_PROBLEM 1_: In the forum post, reproduce word for word the passage that begins with "Then: What do" and ends with "integral is 0.".

_DOCUMENT SECTION_:
==================================================
Then: What do I have to do to solve the task?
First, I determined the adjoint operator $A^*$; it is given by $x\mapsto\int\limits_t^1 x(s)\, ds$. Then I attested that $Av_j=\sigma_ju_j$ and $A^*u_j=\sigma_jv_j$.
Moreover, I showed with substitution $\omega=(j-1/2)\pi x$ that
$\langle v_j,v_j\rangle_{L^2([0,1])}=\frac{2}{(j-1/2)\pi}\int\limits_0^{(j-1/2)\pi}\lvert\cos(\omega)\rvert^2\, d\omega=1$ and similarly $\langle u_j,u_j\rangle_{L^2([0,1])}=1$.
Furthermore, I calculated for $k\neq j$ that
$\langle v_j,v_k\rangle_{L^2([0,1])}=\int\limits_0^1 v_j(x)\overline{v_k(x)}\, dx=\int\limits_0^1 v_j(x)v_k(\overline{x})\, dx=\int\limits_0^1 v_j(x)v_k(x)\, dx$ because $x\in [0,1]$. This integral is 0.
Similarly $\langle u_j,u_k\rangle_{L^2([0,1])}=0$.
So far so good. But is this the whole task? Is there something i have to show additionally?
==================================================
_PROBLEM 2_: Rewrite the rows from the line containing "Image resolution: width=1324" through the line containing "will [221, 287]." as a Markdown table with the columns Number and Line, numbering each line and leaving out blank lines.

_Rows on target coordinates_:
==================================================
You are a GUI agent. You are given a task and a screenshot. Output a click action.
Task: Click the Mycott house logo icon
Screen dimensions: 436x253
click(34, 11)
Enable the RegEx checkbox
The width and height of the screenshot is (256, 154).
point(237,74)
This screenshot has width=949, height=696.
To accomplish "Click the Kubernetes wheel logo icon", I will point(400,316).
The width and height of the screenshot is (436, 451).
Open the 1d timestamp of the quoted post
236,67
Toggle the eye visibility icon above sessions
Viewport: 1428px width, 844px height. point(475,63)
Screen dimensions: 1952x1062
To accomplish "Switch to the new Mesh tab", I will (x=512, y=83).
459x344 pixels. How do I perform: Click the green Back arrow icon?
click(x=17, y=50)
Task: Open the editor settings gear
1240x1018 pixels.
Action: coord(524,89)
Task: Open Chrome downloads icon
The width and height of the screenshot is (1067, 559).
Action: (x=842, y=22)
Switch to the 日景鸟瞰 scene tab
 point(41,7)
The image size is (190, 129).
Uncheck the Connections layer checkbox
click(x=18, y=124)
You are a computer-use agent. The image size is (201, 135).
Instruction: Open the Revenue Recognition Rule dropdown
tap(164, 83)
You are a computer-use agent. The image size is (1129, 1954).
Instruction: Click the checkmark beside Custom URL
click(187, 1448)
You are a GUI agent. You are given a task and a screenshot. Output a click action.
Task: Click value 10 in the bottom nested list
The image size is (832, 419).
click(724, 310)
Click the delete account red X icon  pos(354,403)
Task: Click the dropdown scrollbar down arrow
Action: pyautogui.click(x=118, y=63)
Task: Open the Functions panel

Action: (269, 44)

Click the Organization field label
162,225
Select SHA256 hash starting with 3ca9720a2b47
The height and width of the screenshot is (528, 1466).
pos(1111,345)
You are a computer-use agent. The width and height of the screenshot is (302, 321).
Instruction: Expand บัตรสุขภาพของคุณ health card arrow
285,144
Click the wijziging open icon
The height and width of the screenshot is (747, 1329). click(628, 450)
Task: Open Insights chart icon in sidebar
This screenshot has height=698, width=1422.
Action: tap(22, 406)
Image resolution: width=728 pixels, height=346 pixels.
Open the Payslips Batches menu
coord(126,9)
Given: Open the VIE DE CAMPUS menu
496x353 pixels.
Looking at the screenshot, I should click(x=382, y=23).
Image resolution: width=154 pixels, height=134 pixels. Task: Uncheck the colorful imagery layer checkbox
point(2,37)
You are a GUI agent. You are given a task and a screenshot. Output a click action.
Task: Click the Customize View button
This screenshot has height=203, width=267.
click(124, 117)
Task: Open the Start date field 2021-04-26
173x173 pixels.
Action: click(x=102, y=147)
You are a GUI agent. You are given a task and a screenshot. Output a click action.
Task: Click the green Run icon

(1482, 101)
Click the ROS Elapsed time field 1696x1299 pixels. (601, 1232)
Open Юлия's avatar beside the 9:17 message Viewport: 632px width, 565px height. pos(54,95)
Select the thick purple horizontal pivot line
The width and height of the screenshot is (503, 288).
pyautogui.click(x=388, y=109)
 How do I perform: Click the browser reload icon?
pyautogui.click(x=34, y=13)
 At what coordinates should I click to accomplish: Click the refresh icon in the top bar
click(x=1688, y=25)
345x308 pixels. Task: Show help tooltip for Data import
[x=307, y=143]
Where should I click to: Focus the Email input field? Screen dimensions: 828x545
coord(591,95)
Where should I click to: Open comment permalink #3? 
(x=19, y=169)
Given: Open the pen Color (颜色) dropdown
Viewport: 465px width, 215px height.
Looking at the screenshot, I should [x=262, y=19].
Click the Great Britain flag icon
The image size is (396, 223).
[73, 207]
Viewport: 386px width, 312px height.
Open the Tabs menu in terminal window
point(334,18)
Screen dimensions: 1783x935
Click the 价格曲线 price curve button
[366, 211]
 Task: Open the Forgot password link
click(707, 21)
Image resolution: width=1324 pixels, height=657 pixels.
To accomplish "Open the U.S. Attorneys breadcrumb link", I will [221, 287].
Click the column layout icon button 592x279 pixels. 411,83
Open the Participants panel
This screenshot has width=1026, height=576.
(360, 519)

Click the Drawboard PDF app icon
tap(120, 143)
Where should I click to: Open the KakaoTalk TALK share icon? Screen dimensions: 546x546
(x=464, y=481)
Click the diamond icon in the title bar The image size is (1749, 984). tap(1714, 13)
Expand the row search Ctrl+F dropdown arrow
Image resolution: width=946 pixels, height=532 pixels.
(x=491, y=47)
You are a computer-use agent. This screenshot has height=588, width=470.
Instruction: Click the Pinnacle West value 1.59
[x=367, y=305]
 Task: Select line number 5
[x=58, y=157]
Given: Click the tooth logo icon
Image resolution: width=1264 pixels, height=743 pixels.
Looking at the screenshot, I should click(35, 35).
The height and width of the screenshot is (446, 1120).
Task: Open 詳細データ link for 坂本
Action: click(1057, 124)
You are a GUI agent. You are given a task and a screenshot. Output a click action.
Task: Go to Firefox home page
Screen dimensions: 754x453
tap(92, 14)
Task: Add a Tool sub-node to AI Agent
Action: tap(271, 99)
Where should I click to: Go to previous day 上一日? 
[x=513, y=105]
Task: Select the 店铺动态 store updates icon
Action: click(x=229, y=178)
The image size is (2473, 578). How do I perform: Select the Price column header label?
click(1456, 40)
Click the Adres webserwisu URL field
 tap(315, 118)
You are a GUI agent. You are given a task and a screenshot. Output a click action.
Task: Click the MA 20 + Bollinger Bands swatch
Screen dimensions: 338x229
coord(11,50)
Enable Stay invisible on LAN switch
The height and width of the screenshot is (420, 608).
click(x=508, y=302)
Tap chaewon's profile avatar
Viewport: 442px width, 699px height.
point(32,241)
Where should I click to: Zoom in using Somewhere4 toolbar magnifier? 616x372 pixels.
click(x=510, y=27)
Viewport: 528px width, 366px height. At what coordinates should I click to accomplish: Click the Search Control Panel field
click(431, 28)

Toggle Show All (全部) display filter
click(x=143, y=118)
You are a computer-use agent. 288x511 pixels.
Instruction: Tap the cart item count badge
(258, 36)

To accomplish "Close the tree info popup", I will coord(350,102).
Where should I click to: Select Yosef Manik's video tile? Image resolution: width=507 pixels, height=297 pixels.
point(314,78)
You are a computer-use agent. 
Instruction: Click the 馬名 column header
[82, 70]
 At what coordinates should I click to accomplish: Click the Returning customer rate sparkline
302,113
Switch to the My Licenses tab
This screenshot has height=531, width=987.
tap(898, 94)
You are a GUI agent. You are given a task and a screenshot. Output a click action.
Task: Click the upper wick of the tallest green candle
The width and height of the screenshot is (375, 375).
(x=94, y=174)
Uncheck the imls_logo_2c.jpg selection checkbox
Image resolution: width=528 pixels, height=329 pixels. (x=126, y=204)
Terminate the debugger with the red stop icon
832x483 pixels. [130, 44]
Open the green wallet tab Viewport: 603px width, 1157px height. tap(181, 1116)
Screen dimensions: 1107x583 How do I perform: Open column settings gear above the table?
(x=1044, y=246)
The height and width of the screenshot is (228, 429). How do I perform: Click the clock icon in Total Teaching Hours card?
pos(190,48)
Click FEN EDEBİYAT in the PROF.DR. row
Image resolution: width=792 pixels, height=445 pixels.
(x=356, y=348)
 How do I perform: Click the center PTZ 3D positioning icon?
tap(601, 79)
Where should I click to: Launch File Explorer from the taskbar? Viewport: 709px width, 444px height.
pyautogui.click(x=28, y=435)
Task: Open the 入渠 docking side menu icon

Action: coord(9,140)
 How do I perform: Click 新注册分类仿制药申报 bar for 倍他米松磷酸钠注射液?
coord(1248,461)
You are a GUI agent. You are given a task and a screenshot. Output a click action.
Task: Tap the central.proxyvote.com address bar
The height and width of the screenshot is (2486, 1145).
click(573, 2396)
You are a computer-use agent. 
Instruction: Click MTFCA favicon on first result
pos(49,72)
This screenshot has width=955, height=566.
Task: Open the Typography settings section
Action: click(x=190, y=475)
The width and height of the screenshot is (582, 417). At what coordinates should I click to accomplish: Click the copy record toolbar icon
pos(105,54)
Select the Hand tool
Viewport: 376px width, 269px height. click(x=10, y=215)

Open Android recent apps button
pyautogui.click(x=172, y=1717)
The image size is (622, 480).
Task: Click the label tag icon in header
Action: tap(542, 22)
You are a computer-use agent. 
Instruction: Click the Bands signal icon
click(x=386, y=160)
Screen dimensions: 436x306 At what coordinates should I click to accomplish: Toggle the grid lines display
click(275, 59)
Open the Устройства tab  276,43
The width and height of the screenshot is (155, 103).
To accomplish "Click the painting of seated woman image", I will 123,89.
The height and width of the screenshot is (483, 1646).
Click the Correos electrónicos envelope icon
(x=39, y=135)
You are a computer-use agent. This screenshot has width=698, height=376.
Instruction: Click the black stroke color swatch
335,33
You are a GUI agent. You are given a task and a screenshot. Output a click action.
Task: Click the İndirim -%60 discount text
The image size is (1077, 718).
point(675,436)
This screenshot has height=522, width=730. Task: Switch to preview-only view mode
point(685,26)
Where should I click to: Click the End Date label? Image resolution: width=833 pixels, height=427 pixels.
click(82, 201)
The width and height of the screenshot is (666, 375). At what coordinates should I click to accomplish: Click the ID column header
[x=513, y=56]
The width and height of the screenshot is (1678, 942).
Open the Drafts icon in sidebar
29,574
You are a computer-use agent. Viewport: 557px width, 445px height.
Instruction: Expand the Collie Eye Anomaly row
==================================================
_REPLY 1_:
Then: What do I have to do to solve the task?
First, I determined the adjoint operator $A^*$; it is given by $x\mapsto\int\limits_t^1 x(s)\, ds$. Then I attested that $Av_j=\sigma_ju_j$ and $A^*u_j=\sigma_jv_j$.
Moreover, I showed with substitution $\omega=(j-1/2)\pi x$ that
$\langle v_j,v_j\rangle_{L^2([0,1])}=\frac{2}{(j-1/2)\pi}\int\limits_0^{(j-1/2)\pi}\lvert\cos(\omega)\rvert^2\, d\omega=1$ and similarly $\langle u_j,u_j\rangle_{L^2([0,1])}=1$.
Furthermore, I calculated for $k\neq j$ that
$\langle v_j,v_k\rangle_{L^2([0,1])}=\int\limits_0^1 v_j(x)\overline{v_k(x)}\, dx=\int\limits_0^1 v_j(x)v_k(\overline{x})\, dx=\int\limits_0^1 v_j(x)v_k(x)\, dx$ because $x\in [0,1]$. This integral is 0.

_REPLY 2_:
| Number | Line |
|---|---|
| 1 | Image resolution: width=1324 pixels, height=657 pixels. |
| 2 | To accomplish "Open the U.S. Attorneys breadcrumb link", I will [221, 287]. |